**WRITTEN TASK:** Retype the listing lines between the line holding "Given: Tap the battery icon in the status bar" and the line holding "The width and", inclusive, character for character.

**MATERIAL FOR THE TASK:**
++++

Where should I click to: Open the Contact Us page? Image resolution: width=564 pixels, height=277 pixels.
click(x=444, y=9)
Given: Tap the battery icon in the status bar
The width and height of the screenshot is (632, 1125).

++++

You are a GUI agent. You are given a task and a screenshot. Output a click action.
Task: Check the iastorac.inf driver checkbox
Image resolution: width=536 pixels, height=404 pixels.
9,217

++++

**COMPLETE RESPONSE:**
Given: Tap the battery icon in the status bar
The width and height of the screenshot is (632, 1125).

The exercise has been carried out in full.